Een aardige proef op de som zijn de gecorrigeerde tijden. Nu moeten we daarbij natuurlijk wel rekening houden met de veel grotere invloed van omstandigheden, en daarmee de veel grotere uitschieters. Dit kan resulteren in individueel onwaarschijnlijk snelle of langzame tijden. Maar die zijn een gevolg van handig of onhandig zwemmen, en daarmee van de individuele prestatie. Over het geheel genomen echter is de gemiddelde prestatie volledig vergelijkbaar met de genoemde ijkwedstrijden. En juist die eerlijke vergelijkbaarheid was het doel.

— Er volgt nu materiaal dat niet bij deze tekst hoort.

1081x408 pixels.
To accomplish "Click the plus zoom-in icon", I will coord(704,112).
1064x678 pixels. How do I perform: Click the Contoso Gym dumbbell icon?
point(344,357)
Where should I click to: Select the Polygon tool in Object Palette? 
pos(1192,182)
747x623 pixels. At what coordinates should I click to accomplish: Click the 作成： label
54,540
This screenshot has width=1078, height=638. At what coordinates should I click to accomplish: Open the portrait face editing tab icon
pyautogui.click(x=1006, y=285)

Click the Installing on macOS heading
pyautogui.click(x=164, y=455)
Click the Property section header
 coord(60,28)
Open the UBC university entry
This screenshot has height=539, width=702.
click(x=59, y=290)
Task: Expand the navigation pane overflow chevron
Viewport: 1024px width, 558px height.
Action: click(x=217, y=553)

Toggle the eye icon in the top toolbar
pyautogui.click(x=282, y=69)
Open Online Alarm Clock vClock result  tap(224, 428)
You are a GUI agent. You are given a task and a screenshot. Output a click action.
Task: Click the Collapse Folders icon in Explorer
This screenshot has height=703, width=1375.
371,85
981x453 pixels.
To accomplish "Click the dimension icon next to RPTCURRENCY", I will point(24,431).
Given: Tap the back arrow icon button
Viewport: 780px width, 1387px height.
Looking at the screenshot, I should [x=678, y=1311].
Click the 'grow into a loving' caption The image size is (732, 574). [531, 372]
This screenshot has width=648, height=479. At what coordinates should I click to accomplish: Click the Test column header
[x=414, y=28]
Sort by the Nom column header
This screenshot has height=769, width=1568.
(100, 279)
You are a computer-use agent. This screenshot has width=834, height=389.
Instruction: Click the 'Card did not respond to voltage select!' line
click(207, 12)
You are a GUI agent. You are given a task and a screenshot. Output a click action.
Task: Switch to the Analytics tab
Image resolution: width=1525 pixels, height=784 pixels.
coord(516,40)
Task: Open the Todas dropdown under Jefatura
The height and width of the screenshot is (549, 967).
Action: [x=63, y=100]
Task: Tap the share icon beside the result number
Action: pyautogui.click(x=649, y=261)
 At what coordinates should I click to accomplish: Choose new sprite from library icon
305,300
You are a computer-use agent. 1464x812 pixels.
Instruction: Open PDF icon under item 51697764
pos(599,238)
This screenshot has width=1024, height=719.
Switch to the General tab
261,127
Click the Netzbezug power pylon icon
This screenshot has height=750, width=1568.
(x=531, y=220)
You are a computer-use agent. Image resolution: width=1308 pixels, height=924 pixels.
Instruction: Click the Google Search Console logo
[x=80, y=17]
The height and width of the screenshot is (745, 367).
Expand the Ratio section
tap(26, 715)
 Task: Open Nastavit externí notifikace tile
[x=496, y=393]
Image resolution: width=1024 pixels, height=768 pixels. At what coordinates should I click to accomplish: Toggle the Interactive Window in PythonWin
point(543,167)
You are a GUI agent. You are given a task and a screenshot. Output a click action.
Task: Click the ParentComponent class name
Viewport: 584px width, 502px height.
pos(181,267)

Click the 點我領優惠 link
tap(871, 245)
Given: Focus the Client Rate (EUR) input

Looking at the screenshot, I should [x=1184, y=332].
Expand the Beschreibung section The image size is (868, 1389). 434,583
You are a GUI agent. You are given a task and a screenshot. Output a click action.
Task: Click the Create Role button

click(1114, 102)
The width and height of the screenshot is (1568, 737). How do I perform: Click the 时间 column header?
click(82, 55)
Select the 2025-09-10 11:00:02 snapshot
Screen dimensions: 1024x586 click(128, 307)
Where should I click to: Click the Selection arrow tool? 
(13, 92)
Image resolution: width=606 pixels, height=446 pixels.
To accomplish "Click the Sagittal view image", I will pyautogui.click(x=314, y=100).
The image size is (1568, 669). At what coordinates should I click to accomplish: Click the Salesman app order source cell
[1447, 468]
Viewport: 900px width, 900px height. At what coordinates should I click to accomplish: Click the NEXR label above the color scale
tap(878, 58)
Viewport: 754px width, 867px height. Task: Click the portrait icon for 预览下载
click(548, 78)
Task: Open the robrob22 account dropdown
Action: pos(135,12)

In de spreadsheet vind je de volledige gedetailleerde berekening. Per slag/afstand zijn er 3 werkbladen, de uitslag van de ijk wedstrijden, de uitslag van Culemborg, inclusief de correctie, en de bepaling van de correctie.

By the way
Uitgangspunt voor de klassementen moeten de bepalingen zijn. Deze moeten niet voor meerderlei uitleg vatbaar zijn. Zij moeten bovendien geen uitzonderingen en onevenwichtigheden bevatten. De huidige bepalingen voldoen mijns inziens daar niet aan. Naar halverwege het seizoen aan de bepalingen morrelen is nog slechter dan slechte bepalingen. We zullen gedurende het seizoen moeten leven met de huidige bepalingen. Dat wil bijvoorbeeld zeggen dat alleen als in het proces verbaal opgenomen is dat er stroom staat en wat de stroomsterkte was, dat er gecorrigeerd kan worden. Dit is voor Culemborg het geval. Voor andere wedstrijden voorzover ik weet niet.

Er is zoals gezegd niets vastgelegd ten aanzien van de wijze van corrigeren. In twee stukjes is de wijze nu uitgelegd.

Enkele jaren geleden heb ik voorgesteld om standaard alle wedstrijden te corrigeren. De correctie is gebaseerd op het soort statistische techniek die ook ten grondslag ligt aan de schatting van de stroomsterkte. De klassements score wordt dan gebaseerd op een sommering van gezwommen genormaliseerde tijden. Daarmee gaat het hele puntensysteem overboord. Gecorrigeerde tijden maakt alle afstanden en omstandigheden vergelijkbaar. Het maakt ook dat alle zwemmers, tot en met de langzaamsten (waaronder ikzelf) serieus worden genomen en hun eigen onderlinge competitie kunnen hebben.

Dit is een discussie die mijns inziens breed gevoerd moet worden. Niet zozeer vanuit het perspectief ik ben voor of ik ben tegen, maar welke doelstellingen hebben we met het klassementssysteem en hoe realiseren we dat. Elk systeem brengt fouten met zich mee. Het gaat erom welke fouten je aanvaardbaar vindt en welke niet. Het lijkt me een mooi onderwerp voor het openwater congres nieuwe stijl.